Restate all of the entries exactly, each line as it stands.

────────────────────────────────────────

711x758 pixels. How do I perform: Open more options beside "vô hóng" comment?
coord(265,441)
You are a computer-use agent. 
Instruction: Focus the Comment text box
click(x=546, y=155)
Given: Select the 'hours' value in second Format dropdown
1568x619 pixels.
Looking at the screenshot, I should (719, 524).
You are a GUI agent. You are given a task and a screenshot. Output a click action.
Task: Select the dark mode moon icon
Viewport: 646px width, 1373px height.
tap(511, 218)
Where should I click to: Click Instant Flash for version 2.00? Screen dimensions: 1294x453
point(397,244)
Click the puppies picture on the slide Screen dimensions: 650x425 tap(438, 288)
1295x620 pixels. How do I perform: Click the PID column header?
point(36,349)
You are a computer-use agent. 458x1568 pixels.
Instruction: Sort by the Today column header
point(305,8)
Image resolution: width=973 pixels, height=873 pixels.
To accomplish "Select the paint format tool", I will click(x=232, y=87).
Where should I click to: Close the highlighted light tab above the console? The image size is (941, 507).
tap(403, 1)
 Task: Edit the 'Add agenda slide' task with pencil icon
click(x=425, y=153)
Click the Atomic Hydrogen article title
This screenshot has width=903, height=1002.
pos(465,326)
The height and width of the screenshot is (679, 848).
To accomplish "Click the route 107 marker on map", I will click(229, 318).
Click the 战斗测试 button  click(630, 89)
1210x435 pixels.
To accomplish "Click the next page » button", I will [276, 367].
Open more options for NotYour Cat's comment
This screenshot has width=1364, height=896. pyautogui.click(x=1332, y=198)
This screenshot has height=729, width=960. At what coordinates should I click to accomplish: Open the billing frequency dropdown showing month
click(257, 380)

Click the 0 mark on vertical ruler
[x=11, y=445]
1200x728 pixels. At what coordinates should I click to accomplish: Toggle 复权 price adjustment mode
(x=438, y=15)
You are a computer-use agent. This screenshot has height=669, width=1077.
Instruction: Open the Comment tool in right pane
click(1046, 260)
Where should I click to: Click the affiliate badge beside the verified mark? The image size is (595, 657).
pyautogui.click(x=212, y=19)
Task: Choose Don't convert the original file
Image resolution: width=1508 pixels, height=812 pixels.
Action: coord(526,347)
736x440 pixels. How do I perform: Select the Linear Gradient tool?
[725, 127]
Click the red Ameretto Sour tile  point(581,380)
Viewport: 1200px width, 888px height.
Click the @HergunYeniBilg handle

────────────────────────────────────────

SOLUTION FOR THIS TASK —
711x758 pixels. How do I perform: Open more options beside "vô hóng" comment?
coord(265,441)
You are a computer-use agent. 
Instruction: Focus the Comment text box
click(x=546, y=155)
Given: Select the 'hours' value in second Format dropdown
1568x619 pixels.
Looking at the screenshot, I should (719, 524).
You are a GUI agent. You are given a task and a screenshot. Output a click action.
Task: Select the dark mode moon icon
Viewport: 646px width, 1373px height.
tap(511, 218)
Where should I click to: Click Instant Flash for version 2.00? Screen dimensions: 1294x453
point(397,244)
Click the puppies picture on the slide Screen dimensions: 650x425 tap(438, 288)
1295x620 pixels. How do I perform: Click the PID column header?
point(36,349)
You are a computer-use agent. 458x1568 pixels.
Instruction: Sort by the Today column header
point(305,8)
Image resolution: width=973 pixels, height=873 pixels.
To accomplish "Select the paint format tool", I will click(x=232, y=87).
Where should I click to: Close the highlighted light tab above the console? The image size is (941, 507).
tap(403, 1)
 Task: Edit the 'Add agenda slide' task with pencil icon
click(x=425, y=153)
Click the Atomic Hydrogen article title
This screenshot has width=903, height=1002.
pos(465,326)
The height and width of the screenshot is (679, 848).
To accomplish "Click the route 107 marker on map", I will click(229, 318).
Click the 战斗测试 button  click(630, 89)
1210x435 pixels.
To accomplish "Click the next page » button", I will [276, 367].
Open more options for NotYour Cat's comment
This screenshot has width=1364, height=896. pyautogui.click(x=1332, y=198)
This screenshot has height=729, width=960. At what coordinates should I click to accomplish: Open the billing frequency dropdown showing month
click(257, 380)

Click the 0 mark on vertical ruler
[x=11, y=445]
1200x728 pixels. At what coordinates should I click to accomplish: Toggle 复权 price adjustment mode
(x=438, y=15)
You are a computer-use agent. This screenshot has height=669, width=1077.
Instruction: Open the Comment tool in right pane
click(1046, 260)
Where should I click to: Click the affiliate badge beside the verified mark? The image size is (595, 657).
pyautogui.click(x=212, y=19)
Task: Choose Don't convert the original file
Image resolution: width=1508 pixels, height=812 pixels.
Action: coord(526,347)
736x440 pixels. How do I perform: Select the Linear Gradient tool?
[725, 127]
Click the red Ameretto Sour tile  point(581,380)
Viewport: 1200px width, 888px height.
Click the @HergunYeniBilg handle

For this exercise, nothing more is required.